Entonces pregúntate:

→ “¿Estoy viendo la corrección como una función compartida o como una tarea que yo ejerzo sobre mi hermano?”
→ “¿Estoy intentando liberarme dejando a mi hermano bajo error?”
→ “¿Estoy aceptando una función dividida?”
→ “¿Creo que mi curación puede estar separada de la suya?”
→ “¿Estoy dispuesto a dejar que el Espíritu Santo mantenga intacta nuestra función común?”
→ “¿Puedo aceptar que la curación se concede a los dos?”

Este punto nos invita a abandonar la fantasía de una salvación individual. No se trata de que yo despierte contra mi hermano, a pesar de mi hermano o por encima de mi hermano. Se trata de reconocer que la función del perdón nos une porque deshace precisamente aquello que nos hacía parecer separados.

Puedo tener una comprensión distinta.
Puedo estar en otro momento del proceso.
Puedo necesitar límites en la forma.
Pero, en la verdad, no tengo una función diferente de la de mi hermano.

Nuestra función es sanar la percepción.
Nuestra función es perdonar.
Nuestra función es recordar juntos.

Preguntas para la reflexión personal:

  • ¿Estoy intentando corregir a mi hermano como si su función fuese distinta de la mía?
  • ¿Creo que puedo sanar mientras él queda excluido de la curación?
  • ¿Estoy usando el perdón como algo privado?
  • ¿A quién dejo fuera de mi liberación?
  • ¿Acepto que los errores de ambos se corrigen juntos?
  • ¿Estoy dispuesto a renunciar a un propósito dividido?
  • ¿Puedo confiar en que el Espíritu Santo no apoya ninguna función que separe?
  • ¿Qué cambiaría en mí si aceptara que la curación se nos concede a los dos?

Conclusión:

La corrección verdadera no puede separarnos.

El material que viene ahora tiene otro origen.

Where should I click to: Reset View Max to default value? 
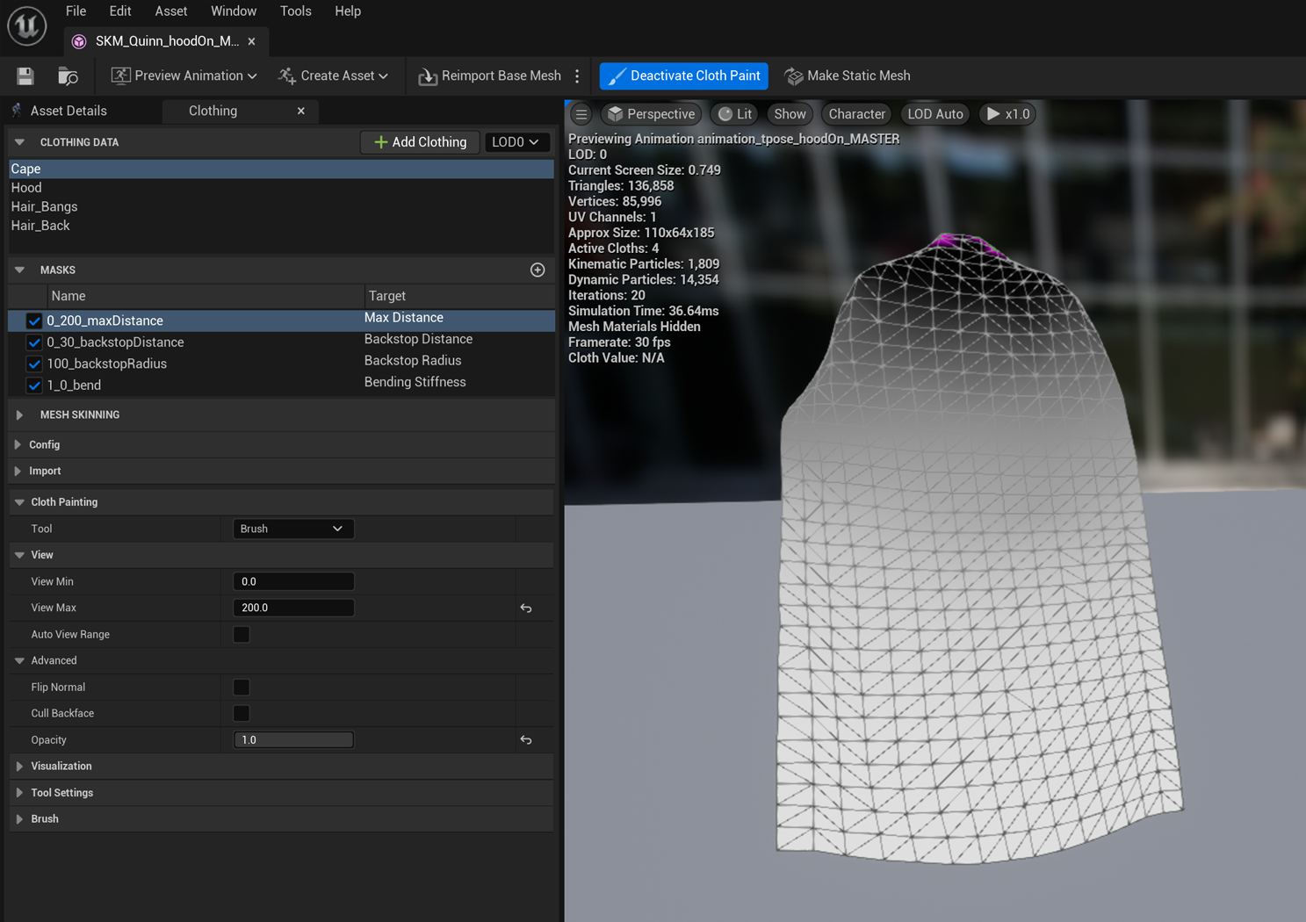[526, 609]

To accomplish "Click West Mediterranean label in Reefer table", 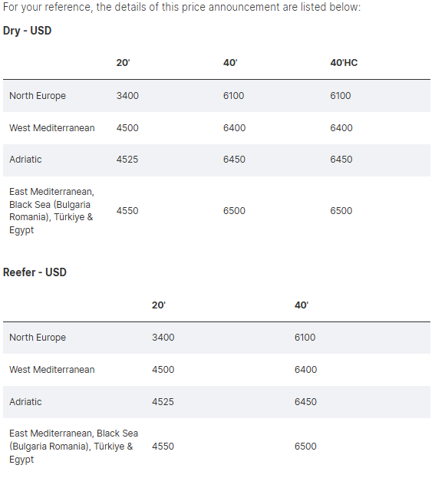I will [52, 370].
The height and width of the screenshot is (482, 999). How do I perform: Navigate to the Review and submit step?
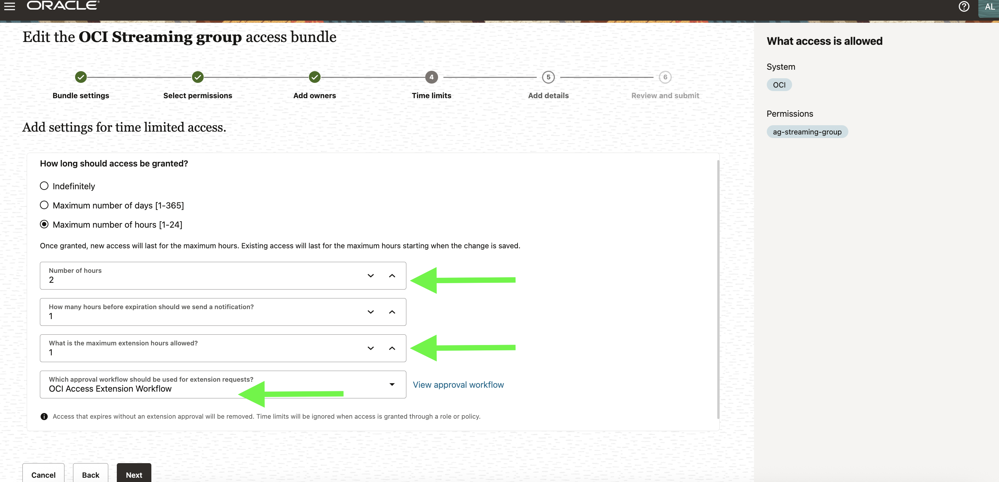click(665, 77)
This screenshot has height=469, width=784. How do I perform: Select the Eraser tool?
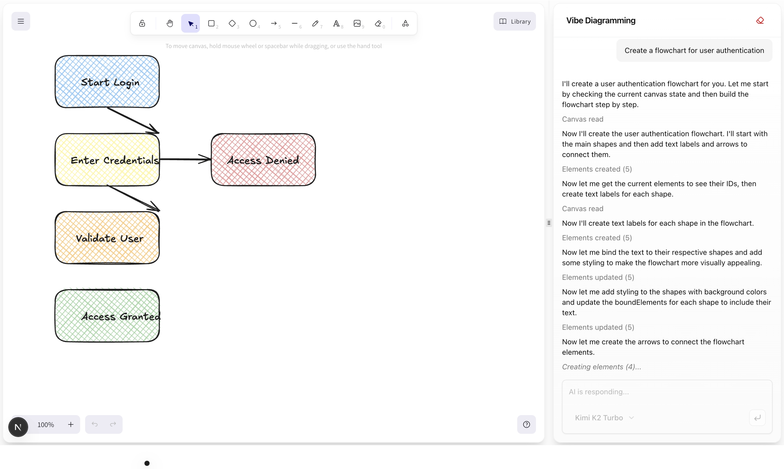(378, 23)
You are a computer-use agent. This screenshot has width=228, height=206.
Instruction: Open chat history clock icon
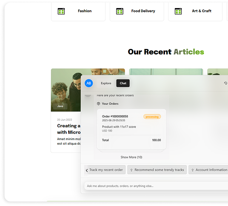tap(225, 83)
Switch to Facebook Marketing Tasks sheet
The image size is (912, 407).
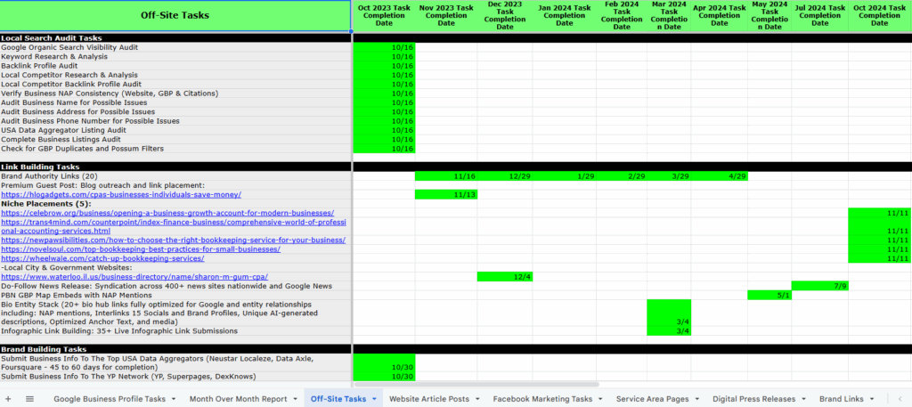click(542, 399)
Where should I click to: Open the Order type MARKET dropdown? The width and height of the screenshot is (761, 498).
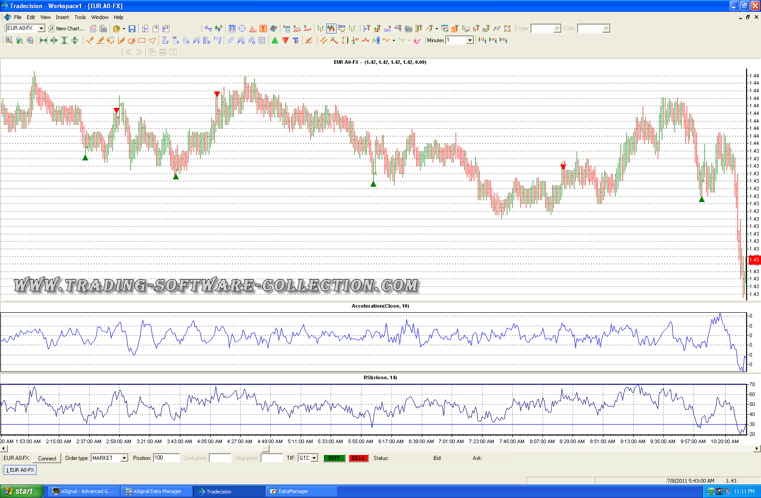(124, 458)
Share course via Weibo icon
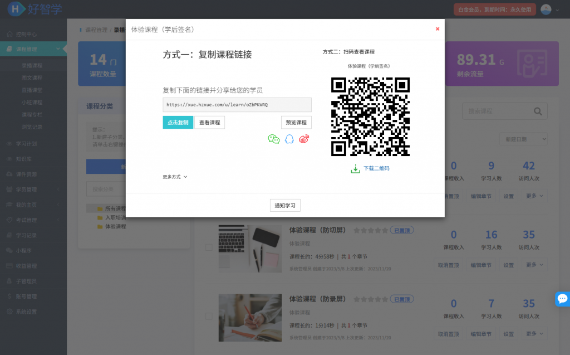 [304, 139]
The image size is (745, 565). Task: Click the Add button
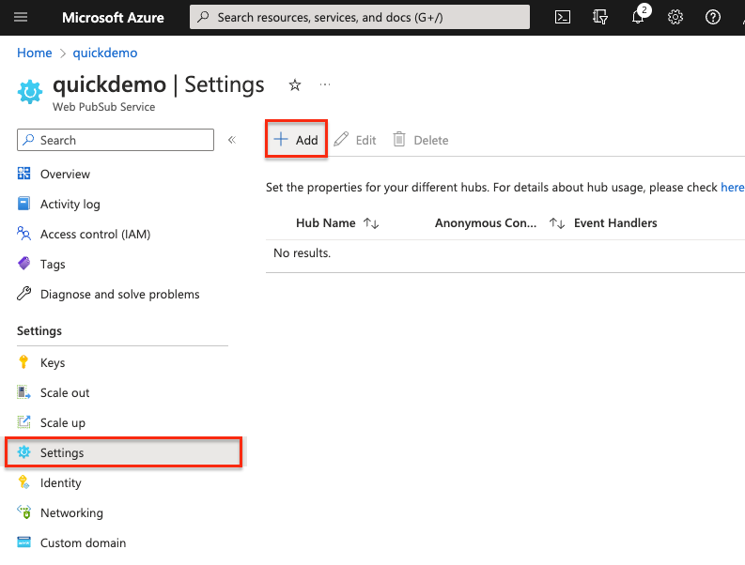pyautogui.click(x=296, y=140)
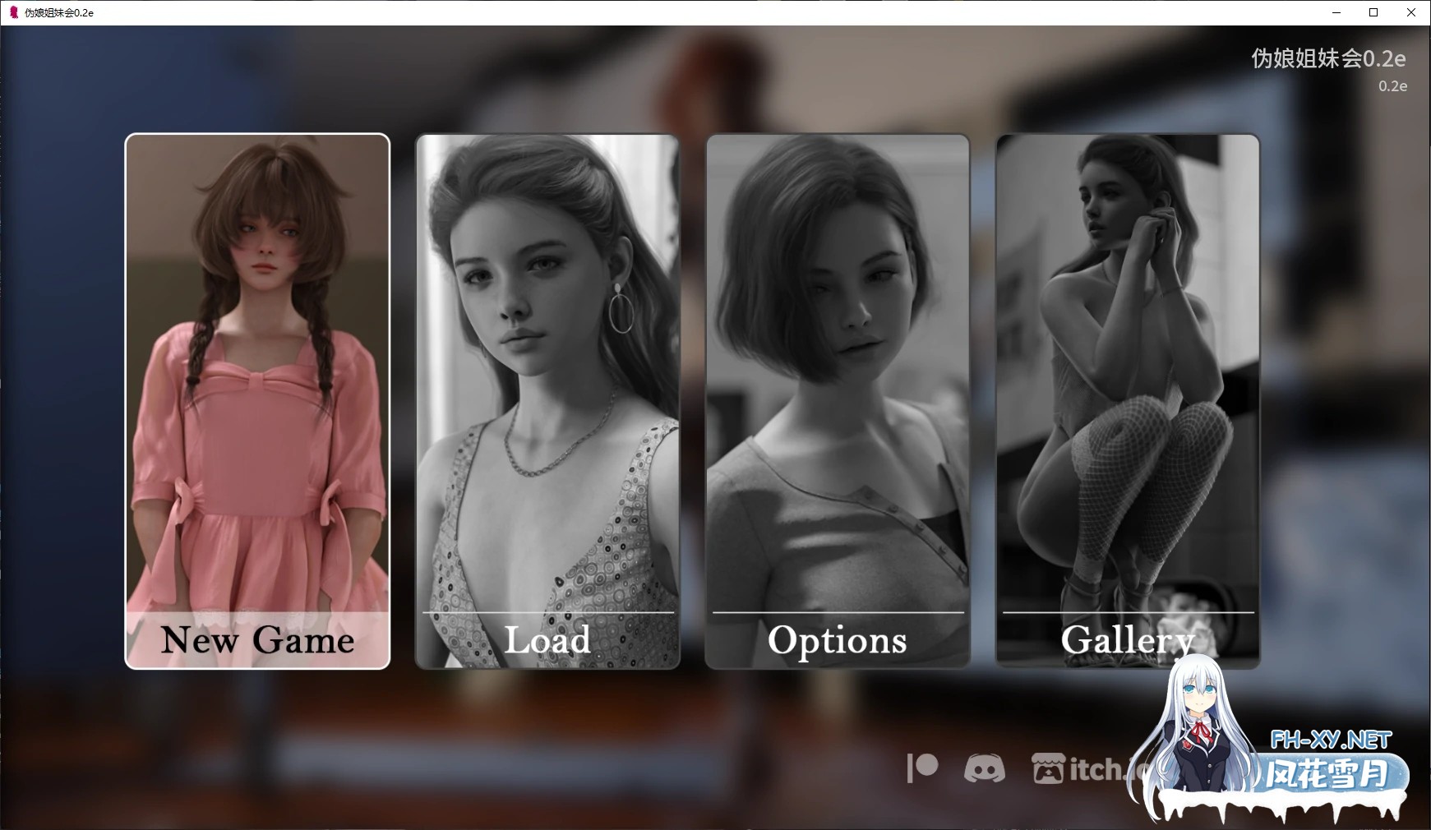
Task: Click the 0.2e version number text
Action: click(1392, 86)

Si separa, no es corrección.
Si deja a uno culpable y a otro libre, no es del Espíritu Santo.
Si establece dos funciones, dos niveles de inocencia o dos destinos, pertenece al ego.

El Espíritu Santo no ve una función dividida. Ésa es nuestra garantía. Aunque nosotros todavía interpretemos de manera diferente lo que debemos hacer, Él mantiene intacta la función que compartimos. No se deja convencer por nuestras divisiones. No acepta una curación privada. No colabora con un propósito que excluya al hermano.

Y gracias a eso no estamos perdidos.

Si Él aceptara que uno puede sanar y otro no, la separación quedaría confirmada. Si aceptara que uno puede corregir desde arriba y otro ser corregido desde abajo, la culpa seguiría teniendo fundamento. Pero el Espíritu Santo sólo reconoce una función: la que devuelve a ambos a la misma inocencia.

Por eso, la curación se concede a los dos.

No porque ambos tengan que hacer lo mismo en la forma, sino porque ambos comparten el mismo propósito en la verdad. No porque el proceso externo sea idéntico, sino porque la función profunda es una: dejar que el perdón corrija la percepción separada.

La corrección no es mía contra ti.
La corrección no es tuya contra mí.
La corrección es del Espíritu Santo en ambos.

Y cuando aceptamos esto, la relación deja de ser un campo de juicio y vuelve a convertirse en un aula de curación compartida.

Frase inspiradora: “No aceptaré una función que nos separe; permitiré que el Espíritu Santo corrija en ambos lo que sólo el perdón puede sanar.”